不登校とか出社拒否という言葉があります。
振り返ると、学生時代、今なら「不登校」とされるであろう状況がありました。が、当時は「怠け者」「サボり」としか言われませんでしたが。
ただ、「怠け」「サボり」を許容してくれる文化と、「そういう時もあるよね」という理解がありましたね。それで救われたと思います。
◆要因・原因は様々で原因を一つにすることはできません
不登校、出社拒否、帰宅拒否などは、形は違えど「現象は同じ」と言えます。
現象は同じでも、その原因・要因は様々で、「こうすればという解決方法」はありません。金八先生を求める声も少なくありませんが、現在の価値観ではいろいろ問題が生じます。
そもそも、校長先生の自宅に住んでいる段階でどうなんでしょう(笑)
◆「依存先が少ないのではないか」という問い
教育部署で不登校担当となって、現場の先生方からお話を伺いました。

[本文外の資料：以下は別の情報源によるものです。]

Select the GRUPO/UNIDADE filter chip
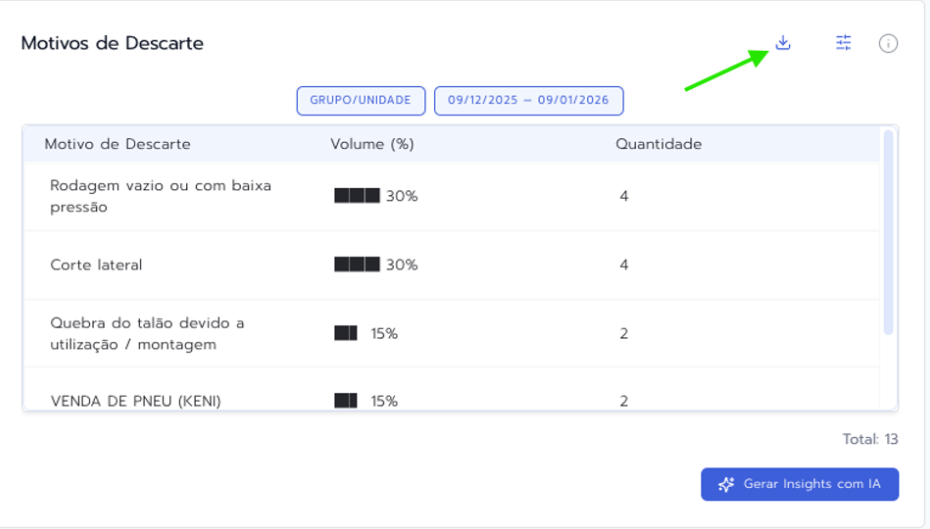 360,101
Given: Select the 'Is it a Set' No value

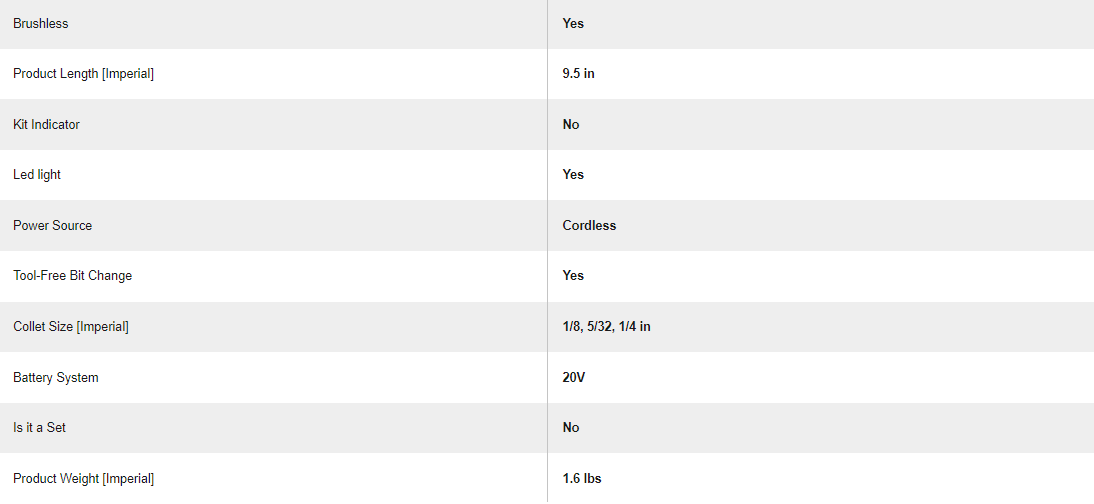Looking at the screenshot, I should [571, 428].
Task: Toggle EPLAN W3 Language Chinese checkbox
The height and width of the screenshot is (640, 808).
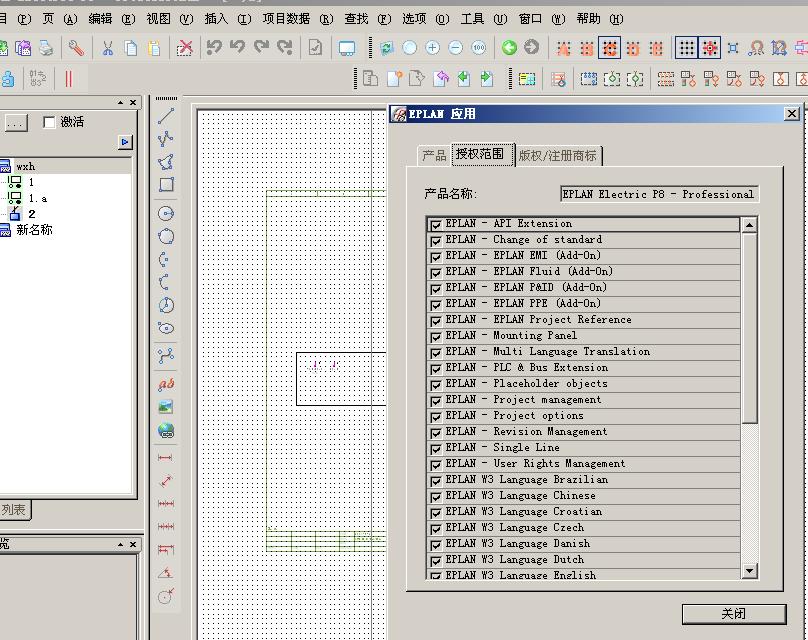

また、当時は少なかったフリースクールにも伺い、保護者の方とお会いすることもできました。
そんな風に、いろいろ進めていくなかで、一つの「問い」が生まれました。
名門校・有名校・進学校で不登校になる方には「学校への期待が高く、教育熱心で、我が子のためになるならどんなことでも」というパターンが多いのです。これを別な表現にすると「高い教育を受けることが幸福につながるという価値観が強く、その実現を学校に依存している」「保護者は自分の生活を犠牲にして、我が子の教育に費やしている」ということです。
つまり、我が子と学校とに、強い依存傾向があるのです。
◆「依存先」が失われると心身の健康を崩しやすい
人生には「喪失の瞬間」があります。
思い通りにいかないこと、大切なものを失うこと、信じていた価値観が間違っていたこと…などなど、喪失には大きなダメージがあります。
では、どうやってそこから立ち直るか…。これも様々だと思いますが、結局は「喪失することなく、手元に残っていたもの」が立ち直りのきっかけになることが多いです。
それが、趣味や仕事になるか、新しい恋愛になるか、旅に出て自己の再構築をするかはそれぞれ。いずれ、喪失を埋める何かを得ること、あるいは持っていることが、自己を取り戻すヒントになります。
◆依存先が学校しかない人は
依存していたものに裏切られるわけですから、この喪失感は大きいです。
しかも、他に依存先がないわけですから、裏切られた学校に依存するしかありません。
やがて、心の中の喪失感は、怒りなどの感情となって学校に向かいます。
同時に、喪失感から立ち直るきっかけとなるものが学校以外にないので、深い悲しみにもとらわれます。
◆健康な日常を送っているうちに、依存先を増やしておく
子供が学校に行かなくなったら、保護者の方は家から出て、自分の好きな時間を過ごしましょう…というアドバイスパターンがあります。
これは、親の子離れを促進しながら、親の依存先を増やす。そして、子供や学校以外の人生の楽しみを見つけて、喪失からの回復のきっかけとするものです。
…書きながら、早期退職生活への備えに共通するものを感じます(笑)
昨年3月末の早期退職後、4~6月はとても不安定でした。
その後、移住計画、家探し、学習支援ボランティアなど、いろいろと「依存先」が増えるのと並行して、心身の状態もよくなってきました。
このブログも、依存先のひとつかもしれません。
早期退職を考えている人には、「人生=仕事」という逆説を抱えている人も少なくないようです。そういう人は、ちょっと危険かもしれません(笑)
依存先を複数持ち、完全主義から逃れることが大切だなと、つくづく思う今日この頃です。